If you want to save the model to a different file, set the
Anystyle.parser.model.path
attribute accordingly.
After teaching Anystyle-Parser with the tagged references, try to parse your
data again:
> Anystyle.parse 'John Lafferty, Andrew McCallum, and Fernando Pereira. 2001. Conditional random fields: probabilistic models for segmenting and labeling sequence data. In Proceedings of the International Conference on Machine Learning, pages 282-289. Morgan Kaufmann, San Francisco, CA.'
=> [{:author=>"John Lafferty and Andrew McCallum and Fernando Pereira", :title=>"Conditional random fields: probabilistic models for segmenting and labeling sequence data", :booktitle=>"Proceedings of the International Conference on Machine Learning", :pages=>"282--289", :publisher=>"Morgan Kaufmann", :location=>"San Francisco, CA", :year=>2001, :type=>:inproceedings}]

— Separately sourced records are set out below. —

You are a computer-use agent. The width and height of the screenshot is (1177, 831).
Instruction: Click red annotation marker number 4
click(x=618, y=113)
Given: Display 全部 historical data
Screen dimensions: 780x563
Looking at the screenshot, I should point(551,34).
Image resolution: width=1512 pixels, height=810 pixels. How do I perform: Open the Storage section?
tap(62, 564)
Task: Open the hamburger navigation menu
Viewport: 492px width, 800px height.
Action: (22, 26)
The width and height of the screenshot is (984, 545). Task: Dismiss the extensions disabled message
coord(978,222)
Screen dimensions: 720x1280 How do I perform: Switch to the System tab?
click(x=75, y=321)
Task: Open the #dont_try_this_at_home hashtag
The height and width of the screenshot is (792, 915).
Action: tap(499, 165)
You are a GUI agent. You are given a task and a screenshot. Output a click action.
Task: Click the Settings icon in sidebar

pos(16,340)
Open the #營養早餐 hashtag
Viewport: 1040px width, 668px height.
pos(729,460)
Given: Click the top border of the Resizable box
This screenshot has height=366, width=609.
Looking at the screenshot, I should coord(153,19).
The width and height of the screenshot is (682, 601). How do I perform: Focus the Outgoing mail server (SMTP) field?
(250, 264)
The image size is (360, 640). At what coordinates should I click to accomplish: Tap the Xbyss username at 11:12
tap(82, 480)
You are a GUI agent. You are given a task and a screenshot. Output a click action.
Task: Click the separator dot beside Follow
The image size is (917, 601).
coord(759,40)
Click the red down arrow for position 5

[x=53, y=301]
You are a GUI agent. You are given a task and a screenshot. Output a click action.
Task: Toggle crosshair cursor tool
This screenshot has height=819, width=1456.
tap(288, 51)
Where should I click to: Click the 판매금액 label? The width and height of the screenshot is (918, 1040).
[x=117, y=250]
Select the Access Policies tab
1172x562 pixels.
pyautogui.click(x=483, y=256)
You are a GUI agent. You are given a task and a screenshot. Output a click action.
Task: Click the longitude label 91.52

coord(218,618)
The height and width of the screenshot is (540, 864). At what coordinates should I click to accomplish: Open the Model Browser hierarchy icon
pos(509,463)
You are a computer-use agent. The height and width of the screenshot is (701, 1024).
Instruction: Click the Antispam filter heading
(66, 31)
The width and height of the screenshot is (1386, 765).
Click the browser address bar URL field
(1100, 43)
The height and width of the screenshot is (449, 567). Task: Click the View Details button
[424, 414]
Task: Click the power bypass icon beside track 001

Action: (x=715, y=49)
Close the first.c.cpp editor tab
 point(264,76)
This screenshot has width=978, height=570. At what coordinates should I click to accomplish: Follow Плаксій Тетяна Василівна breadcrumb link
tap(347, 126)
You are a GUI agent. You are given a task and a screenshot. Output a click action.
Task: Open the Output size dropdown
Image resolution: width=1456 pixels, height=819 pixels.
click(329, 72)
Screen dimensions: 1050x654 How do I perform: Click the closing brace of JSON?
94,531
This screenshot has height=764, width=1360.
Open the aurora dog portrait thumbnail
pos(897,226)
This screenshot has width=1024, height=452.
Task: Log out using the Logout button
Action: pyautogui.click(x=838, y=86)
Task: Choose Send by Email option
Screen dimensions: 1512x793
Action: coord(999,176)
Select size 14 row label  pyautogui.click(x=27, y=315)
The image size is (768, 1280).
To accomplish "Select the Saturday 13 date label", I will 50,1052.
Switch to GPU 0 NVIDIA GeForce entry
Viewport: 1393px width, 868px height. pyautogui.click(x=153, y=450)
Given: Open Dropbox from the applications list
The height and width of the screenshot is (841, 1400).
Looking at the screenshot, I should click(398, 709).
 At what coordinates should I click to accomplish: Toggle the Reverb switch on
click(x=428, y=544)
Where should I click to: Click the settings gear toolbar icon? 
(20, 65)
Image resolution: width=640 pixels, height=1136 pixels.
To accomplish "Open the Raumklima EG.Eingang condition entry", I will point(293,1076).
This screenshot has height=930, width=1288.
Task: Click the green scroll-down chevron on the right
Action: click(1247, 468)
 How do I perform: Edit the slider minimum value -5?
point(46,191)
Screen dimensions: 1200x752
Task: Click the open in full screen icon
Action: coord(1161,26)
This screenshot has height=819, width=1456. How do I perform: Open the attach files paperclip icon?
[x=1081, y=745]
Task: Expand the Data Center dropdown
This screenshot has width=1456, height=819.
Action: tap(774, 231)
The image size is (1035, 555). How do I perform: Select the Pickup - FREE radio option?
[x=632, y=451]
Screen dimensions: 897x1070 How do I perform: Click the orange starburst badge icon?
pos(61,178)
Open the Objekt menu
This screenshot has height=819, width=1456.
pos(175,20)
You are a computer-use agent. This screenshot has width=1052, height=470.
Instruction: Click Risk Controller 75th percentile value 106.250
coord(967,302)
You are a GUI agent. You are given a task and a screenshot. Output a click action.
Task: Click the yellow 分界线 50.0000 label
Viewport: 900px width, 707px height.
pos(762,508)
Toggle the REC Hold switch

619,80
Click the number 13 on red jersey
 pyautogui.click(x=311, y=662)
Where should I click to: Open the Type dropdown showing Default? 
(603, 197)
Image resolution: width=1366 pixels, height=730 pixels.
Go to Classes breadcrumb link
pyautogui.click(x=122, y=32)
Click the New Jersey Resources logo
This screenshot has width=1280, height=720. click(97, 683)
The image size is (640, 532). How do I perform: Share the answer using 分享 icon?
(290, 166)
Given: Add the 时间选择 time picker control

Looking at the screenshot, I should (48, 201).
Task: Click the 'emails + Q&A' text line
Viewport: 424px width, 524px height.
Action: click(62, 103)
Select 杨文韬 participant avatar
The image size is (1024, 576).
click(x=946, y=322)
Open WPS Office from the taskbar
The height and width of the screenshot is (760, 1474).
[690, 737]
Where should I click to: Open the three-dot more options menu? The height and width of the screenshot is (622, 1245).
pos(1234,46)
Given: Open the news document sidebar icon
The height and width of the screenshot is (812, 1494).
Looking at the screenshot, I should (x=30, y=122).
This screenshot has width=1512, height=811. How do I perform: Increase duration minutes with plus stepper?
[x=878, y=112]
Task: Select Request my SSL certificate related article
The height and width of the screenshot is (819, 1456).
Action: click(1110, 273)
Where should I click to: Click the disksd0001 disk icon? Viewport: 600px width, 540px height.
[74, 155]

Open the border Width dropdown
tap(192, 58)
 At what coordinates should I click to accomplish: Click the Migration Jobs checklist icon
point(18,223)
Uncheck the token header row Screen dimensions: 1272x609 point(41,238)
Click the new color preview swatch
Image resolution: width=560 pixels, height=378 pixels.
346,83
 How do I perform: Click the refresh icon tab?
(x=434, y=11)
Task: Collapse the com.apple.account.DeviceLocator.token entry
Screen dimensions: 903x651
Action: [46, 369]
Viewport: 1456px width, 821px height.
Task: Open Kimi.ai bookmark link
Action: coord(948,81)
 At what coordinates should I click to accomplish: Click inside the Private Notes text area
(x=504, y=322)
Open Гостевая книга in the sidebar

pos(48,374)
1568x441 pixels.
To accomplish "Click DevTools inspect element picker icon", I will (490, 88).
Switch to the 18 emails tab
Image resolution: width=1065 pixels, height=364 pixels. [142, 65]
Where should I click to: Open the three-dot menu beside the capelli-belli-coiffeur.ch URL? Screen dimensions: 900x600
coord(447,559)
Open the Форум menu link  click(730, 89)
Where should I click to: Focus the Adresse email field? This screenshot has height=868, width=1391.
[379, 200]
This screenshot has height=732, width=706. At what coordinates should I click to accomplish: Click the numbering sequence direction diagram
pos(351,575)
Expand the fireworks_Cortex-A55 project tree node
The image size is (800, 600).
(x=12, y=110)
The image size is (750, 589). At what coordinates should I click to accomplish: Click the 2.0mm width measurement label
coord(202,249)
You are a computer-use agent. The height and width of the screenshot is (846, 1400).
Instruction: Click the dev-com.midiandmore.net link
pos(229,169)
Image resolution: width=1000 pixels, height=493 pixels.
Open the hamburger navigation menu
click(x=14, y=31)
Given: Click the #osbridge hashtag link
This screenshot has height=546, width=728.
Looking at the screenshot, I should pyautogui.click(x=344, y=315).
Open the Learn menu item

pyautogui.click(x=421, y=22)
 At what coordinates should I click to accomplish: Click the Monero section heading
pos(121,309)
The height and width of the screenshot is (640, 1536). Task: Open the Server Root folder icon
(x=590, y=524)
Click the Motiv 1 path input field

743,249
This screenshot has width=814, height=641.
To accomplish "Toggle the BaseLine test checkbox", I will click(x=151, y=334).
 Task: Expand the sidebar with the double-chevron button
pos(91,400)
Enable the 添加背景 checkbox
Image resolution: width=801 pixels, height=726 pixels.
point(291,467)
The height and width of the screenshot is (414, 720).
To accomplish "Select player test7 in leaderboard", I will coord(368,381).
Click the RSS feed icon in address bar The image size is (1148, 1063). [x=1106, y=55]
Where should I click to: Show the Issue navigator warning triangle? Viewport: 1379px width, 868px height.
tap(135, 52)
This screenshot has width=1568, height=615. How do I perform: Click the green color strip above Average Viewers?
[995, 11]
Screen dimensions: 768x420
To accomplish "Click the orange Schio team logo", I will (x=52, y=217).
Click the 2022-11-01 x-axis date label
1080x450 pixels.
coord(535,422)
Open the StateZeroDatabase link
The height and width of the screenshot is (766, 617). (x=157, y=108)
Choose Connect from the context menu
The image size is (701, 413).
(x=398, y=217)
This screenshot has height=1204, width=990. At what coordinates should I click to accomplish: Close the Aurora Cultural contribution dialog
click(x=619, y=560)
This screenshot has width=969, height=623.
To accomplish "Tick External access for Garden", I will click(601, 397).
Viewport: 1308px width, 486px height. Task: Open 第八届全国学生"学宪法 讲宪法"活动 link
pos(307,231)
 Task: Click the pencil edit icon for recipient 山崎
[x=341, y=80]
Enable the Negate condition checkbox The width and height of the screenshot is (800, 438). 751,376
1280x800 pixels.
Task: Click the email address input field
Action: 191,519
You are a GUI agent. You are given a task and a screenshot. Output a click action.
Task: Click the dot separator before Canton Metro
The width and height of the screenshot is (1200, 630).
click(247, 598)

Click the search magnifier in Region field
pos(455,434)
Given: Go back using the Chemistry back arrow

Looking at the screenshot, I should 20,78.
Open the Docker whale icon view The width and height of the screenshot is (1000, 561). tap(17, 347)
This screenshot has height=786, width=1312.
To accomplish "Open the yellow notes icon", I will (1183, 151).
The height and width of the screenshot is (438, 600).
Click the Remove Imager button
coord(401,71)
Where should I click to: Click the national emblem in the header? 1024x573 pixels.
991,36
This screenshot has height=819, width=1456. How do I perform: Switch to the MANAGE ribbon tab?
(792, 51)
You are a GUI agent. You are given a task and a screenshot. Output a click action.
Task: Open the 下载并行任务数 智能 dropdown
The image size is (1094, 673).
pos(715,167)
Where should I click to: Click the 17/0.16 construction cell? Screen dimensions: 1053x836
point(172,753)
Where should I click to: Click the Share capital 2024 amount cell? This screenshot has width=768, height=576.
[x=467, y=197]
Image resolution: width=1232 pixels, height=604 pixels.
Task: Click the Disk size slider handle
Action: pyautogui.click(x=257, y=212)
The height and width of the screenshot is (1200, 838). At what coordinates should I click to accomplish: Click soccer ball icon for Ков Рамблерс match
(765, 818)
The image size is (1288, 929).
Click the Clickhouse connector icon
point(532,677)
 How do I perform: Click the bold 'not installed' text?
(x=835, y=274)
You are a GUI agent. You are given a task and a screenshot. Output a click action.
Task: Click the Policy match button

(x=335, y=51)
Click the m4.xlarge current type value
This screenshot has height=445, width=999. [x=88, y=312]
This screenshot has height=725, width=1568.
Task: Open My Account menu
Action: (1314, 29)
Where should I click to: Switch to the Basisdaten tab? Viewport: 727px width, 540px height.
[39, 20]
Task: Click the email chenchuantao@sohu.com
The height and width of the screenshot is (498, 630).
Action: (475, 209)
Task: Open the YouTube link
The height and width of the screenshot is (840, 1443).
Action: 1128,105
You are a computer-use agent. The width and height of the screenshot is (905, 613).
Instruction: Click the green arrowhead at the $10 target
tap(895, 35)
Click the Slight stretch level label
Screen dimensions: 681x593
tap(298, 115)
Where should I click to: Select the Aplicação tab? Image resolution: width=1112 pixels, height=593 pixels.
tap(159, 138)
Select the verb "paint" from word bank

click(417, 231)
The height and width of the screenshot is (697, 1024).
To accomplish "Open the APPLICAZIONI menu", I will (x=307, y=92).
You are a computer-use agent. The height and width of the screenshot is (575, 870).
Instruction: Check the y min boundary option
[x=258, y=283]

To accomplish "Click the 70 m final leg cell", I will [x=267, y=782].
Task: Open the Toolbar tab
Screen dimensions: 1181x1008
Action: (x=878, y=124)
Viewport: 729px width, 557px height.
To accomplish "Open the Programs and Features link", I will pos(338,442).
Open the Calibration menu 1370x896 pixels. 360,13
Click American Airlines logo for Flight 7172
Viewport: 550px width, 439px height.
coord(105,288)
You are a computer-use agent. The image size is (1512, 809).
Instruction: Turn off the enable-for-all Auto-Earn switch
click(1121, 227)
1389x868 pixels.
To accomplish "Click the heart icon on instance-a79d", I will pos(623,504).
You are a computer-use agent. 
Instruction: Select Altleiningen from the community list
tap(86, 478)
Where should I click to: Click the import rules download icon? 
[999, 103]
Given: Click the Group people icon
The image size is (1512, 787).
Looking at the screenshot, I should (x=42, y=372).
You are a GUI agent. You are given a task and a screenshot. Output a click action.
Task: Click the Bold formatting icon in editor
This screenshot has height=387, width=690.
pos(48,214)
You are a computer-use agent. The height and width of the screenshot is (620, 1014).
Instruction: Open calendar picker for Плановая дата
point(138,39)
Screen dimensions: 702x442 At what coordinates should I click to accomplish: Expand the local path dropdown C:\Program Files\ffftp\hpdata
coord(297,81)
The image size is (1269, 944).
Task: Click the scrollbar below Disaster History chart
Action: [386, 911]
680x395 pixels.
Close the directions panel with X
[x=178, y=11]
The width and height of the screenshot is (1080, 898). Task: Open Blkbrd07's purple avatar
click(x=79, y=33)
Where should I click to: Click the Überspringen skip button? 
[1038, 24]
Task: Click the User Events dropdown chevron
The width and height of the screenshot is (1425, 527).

If you want to make Anystyle-Parser smarter, please consider sending us your
tagged references (see below).
Contributing
The Anystyle-Parser source code is
hosted on GitHub.
You can check out a copy of the latest code using Git:
$ git clone https://github.com/inukshuk/anystyle-parser.git
If you've found a bug or have a question, please open an issue on the
Anystyle-Parser issue tracker.
Or, for extra credit, clone the Anystyle-Parser repository, write a failing
example, fix the bug and submit a pull request.
If you want to contribute tagged references, please either add them to
resources/train.txt
or create a new file in the resources
directory
and open a pull request on GitHub.
License
Copyright 2011-2014 Sylvester Keil. All rights reserved.
Some of the code in Anystyle-Parser's post processing (normalizing) routines
was originally based on the source code of FreeCite and
Copyright 2008 Public Display Inc.
The CRF template is a modified version of ParsCit's original template
Copyright 2008, 2009, 2010, 2011 Min-Yen Kan,
Isaac G. Councill, C. Lee Giles, Minh-Thang Luong and Huy Nhat Hoang
Do.
Anystyle-Parser is distributed under a BSD-style license. See LICENSE for details.